I'm lying in my bed in an apartment in Guadalajara, somewhere in an increasingly hot and dry north-central Mexico, listening to the new U2 album through tinny laptop speakers. Bono and co. have made the songs available for streaming on their website or on their myspace page, though you can't buy it in stores for another ten days. Rather than write up a full review, I wrote a diary of my reactions to each song.

1. "No Line on the Horizon." Wow. Who is singing this song? It sounds like Bono, but it doesn’t, and then it does again! "I know a girl / she's like the sea / I watch her changing / every day for me..." I can't believe it: My boys are back, back to their old selves, which is to say, back to the future, back to pushing out into the deep and exploring the new and the numinous, with that old familiar feeling of cutting through the jungle with a machete, no turning back, map or no map, we are on the move.

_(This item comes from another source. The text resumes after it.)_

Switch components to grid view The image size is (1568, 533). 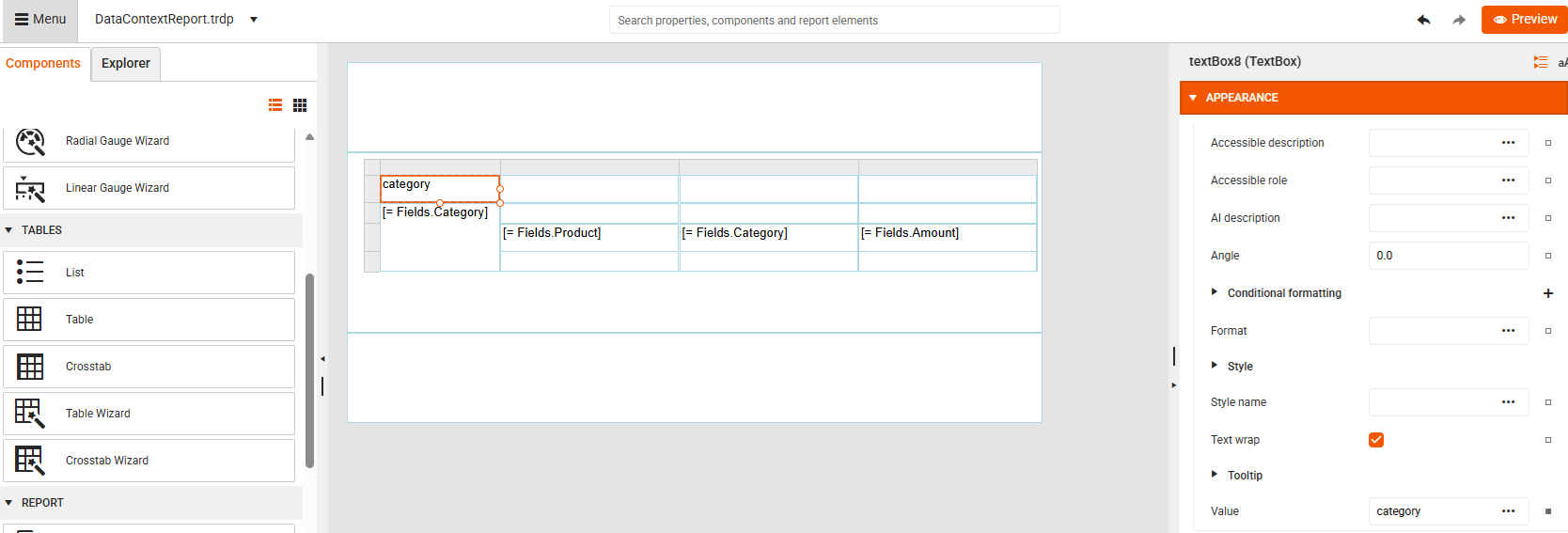click(300, 105)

2. "Magnificent." YES! This, this, THIS is why I fell in love with this band some ten years ago now (man, I'm getting old)... This album gets it in a way the last one didn’t (even though I loved many moments on the last album)...it was more of a surf along the surface, with great tunes and melody, but, as Chris says, this album is "spookier." Chris notices, with a sly smile, that Bono just sang “my first cry / it was a joyful noise…” Sly references to Bible verses? Check. (See? Chris gets it, too.) And why am I dancing? Oh right, it's because the underlying music shakes and shimmies like CRAZY...

3. "Moment of Surrender." “Playing with the fire till the fire played with me” – second image of reversal. “It’s not that I believe in love it’s that love believes in me” – third image of reversal. Is there a band that gets grace better than these guys? On the page, these lines sound clever, but Bono sings them in such a way that…oh, I don’t know. You’ll just have to hear them for yourself.

4. "Unknown Caller." There's a line from the best bio of U2 in which someone says of them, after their crazy Zoo TV period, that "they are soul singers now." It took a while, but they actually sound like soul singers on this album. I really didn't expect that... And this song - I read that it was about a guy "in an altered state whose phone suddenly starts giving him random text messages." Except that the song is less throwaway than that: the words start innocuously enough – “rise up, respect yourself” and then “force quit and move to trash.” Just like in ZooTV/Achtung, words fly at us until they lose meaning…and then, here, they begin to gain some again? We're definitely back in that uncertain territory again. I may have to write a sequel to my twenty-five-page essay I wrote as a freshman in college (again, some - it can't be, can it? - ten years ago now...)... This album really is the true follow-up to Achtung. (Adam, go get that album - it's the one you need to prepare for this album. Then maybe Zooropa. I'm just saying.)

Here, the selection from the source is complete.